Because a lot of us work in organizations led by Program Managers and directors who expect results within the same financial quarter as the original planning session.
No, it's about replacing the static shader register allocation with more of a cache, allowing for more dynamic occupancy usage of the GPU. Memory is still memory.
My read of the patent is that it discusses a virtual memory system that allows the GPU to page memory into cache according to various scopes, (based on tile or threadgroup or maybe even shader stage?).
But aren't caches already a dynamic copy of main memory? Don't GPUs already prefetch buffers as needed? What is actually new here?

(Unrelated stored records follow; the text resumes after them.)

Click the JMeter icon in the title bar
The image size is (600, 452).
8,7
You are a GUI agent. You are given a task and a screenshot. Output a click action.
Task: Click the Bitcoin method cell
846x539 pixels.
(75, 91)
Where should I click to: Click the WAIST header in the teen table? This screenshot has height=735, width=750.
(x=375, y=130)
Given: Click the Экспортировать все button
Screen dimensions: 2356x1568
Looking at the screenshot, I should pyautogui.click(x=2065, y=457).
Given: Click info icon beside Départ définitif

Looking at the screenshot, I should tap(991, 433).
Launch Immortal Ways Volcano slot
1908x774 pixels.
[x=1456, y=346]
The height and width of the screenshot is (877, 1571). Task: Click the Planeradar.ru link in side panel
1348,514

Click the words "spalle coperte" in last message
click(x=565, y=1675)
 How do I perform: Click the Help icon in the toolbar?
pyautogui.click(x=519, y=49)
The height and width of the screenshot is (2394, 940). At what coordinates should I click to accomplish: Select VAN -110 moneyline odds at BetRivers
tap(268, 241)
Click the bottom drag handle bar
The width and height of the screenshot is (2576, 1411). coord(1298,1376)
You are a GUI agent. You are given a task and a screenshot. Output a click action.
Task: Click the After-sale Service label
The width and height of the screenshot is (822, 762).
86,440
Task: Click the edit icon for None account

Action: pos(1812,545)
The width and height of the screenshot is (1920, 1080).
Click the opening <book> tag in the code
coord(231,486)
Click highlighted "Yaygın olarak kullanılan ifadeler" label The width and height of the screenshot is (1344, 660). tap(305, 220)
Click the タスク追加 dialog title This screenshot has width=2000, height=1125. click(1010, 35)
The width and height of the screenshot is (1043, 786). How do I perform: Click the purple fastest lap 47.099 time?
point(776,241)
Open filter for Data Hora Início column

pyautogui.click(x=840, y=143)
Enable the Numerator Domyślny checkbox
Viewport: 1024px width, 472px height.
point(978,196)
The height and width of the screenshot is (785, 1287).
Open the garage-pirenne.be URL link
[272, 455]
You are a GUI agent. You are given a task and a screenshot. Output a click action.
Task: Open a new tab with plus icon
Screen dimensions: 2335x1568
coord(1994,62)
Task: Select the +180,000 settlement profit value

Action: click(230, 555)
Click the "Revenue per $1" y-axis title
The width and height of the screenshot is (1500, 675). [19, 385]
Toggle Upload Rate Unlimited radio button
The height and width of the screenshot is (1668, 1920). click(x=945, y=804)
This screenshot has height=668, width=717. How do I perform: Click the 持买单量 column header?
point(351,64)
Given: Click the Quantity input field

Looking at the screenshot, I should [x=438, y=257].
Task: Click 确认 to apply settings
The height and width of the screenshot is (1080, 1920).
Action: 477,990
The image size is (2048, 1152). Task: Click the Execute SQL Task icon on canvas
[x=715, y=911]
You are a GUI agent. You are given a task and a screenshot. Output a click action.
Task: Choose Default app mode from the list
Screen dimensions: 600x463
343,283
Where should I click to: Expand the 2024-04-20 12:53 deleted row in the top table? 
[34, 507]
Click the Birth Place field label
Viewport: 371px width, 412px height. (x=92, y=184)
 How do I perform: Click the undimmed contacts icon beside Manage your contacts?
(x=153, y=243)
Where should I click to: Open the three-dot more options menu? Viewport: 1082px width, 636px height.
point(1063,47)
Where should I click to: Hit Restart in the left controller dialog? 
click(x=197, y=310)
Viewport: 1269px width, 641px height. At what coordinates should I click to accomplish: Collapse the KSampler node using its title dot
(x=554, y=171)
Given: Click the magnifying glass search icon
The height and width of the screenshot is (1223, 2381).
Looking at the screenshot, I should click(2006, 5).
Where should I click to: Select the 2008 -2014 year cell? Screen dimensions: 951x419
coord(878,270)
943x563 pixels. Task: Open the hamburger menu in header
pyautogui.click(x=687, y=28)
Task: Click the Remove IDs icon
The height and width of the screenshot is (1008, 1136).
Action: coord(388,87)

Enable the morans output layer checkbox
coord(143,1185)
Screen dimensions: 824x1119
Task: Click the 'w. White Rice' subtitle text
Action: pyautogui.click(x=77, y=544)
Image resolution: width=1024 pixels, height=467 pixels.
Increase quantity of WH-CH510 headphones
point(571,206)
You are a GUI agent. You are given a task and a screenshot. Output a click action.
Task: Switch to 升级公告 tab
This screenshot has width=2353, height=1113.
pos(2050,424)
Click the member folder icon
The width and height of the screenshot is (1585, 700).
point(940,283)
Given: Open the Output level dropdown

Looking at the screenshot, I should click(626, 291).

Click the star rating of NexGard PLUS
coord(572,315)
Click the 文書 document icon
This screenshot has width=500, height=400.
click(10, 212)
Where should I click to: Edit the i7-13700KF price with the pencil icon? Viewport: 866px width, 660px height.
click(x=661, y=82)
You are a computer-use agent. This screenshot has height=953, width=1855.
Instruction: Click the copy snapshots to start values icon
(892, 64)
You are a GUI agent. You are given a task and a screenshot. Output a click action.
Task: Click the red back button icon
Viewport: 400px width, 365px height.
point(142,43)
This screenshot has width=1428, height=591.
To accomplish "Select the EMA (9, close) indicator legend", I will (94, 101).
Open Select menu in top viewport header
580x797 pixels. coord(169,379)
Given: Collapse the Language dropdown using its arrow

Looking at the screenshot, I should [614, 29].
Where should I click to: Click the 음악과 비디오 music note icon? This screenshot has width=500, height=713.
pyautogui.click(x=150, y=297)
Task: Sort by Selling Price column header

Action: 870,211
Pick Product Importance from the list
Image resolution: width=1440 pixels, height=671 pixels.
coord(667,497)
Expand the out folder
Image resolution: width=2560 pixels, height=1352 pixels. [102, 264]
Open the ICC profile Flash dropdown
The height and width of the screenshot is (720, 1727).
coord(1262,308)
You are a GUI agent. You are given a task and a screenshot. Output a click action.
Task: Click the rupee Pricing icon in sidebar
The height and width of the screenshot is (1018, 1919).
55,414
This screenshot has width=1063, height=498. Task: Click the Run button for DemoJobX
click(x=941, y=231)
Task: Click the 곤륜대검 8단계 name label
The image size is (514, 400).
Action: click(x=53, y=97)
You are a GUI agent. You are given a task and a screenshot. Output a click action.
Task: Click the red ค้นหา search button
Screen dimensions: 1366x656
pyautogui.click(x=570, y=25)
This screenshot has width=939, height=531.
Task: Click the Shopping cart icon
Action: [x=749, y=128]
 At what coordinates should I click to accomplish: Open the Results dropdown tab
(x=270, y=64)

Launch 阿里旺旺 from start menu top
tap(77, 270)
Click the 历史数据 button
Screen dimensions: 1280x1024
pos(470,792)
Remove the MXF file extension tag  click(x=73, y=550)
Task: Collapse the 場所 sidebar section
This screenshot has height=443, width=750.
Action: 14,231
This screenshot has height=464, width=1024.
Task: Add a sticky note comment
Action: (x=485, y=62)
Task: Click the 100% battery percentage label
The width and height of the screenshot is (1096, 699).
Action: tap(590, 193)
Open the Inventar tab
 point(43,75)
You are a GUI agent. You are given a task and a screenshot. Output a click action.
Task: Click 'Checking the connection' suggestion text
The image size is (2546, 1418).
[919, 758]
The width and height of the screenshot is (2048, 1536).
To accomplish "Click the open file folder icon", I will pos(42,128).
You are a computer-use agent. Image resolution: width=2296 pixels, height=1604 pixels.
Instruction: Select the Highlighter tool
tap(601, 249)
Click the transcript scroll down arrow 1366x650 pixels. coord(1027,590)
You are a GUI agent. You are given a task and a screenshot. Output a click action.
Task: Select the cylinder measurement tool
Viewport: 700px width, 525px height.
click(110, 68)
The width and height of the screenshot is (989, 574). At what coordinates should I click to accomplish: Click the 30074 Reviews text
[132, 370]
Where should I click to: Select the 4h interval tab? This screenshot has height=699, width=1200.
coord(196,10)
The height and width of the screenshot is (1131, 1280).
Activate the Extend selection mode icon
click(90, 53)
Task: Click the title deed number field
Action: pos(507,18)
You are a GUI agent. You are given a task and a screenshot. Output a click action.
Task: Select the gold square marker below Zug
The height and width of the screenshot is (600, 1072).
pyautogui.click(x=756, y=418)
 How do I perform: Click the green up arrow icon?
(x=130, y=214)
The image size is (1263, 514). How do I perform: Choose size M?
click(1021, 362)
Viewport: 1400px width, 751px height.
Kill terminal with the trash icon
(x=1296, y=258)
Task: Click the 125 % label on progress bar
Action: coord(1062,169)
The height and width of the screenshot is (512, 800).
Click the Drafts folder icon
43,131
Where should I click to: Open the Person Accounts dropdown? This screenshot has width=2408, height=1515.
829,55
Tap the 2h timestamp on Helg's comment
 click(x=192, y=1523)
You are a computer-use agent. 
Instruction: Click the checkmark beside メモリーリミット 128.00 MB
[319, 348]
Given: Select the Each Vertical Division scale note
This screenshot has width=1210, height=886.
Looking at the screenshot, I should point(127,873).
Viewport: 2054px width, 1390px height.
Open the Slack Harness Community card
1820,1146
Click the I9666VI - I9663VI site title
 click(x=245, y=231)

I don't think this is correct. My understanding is that this is about more efficiently utilizing the GPUs available resources (e.g., cache) at the core-ish level. Like imagine if hyperthreads could share register space based on what they're doing at the time, I think.
In any case, in Intel's DVMT you have a dedicated memory space for graphics. It is a dynamic amount, but it is still dedicated for graphics. You need to copy data from system memory over to graphics memory for it to be handled.
In UMA, no data copying is needed. There's 1 memory space
So, how much memory is available to your Intel iGPU? What was the machine?
If it OOMs, then one valid assumption is that it OOMs because it has less memory available than there is for a GPU on M1 but we can't know that if you fail to mention the specs.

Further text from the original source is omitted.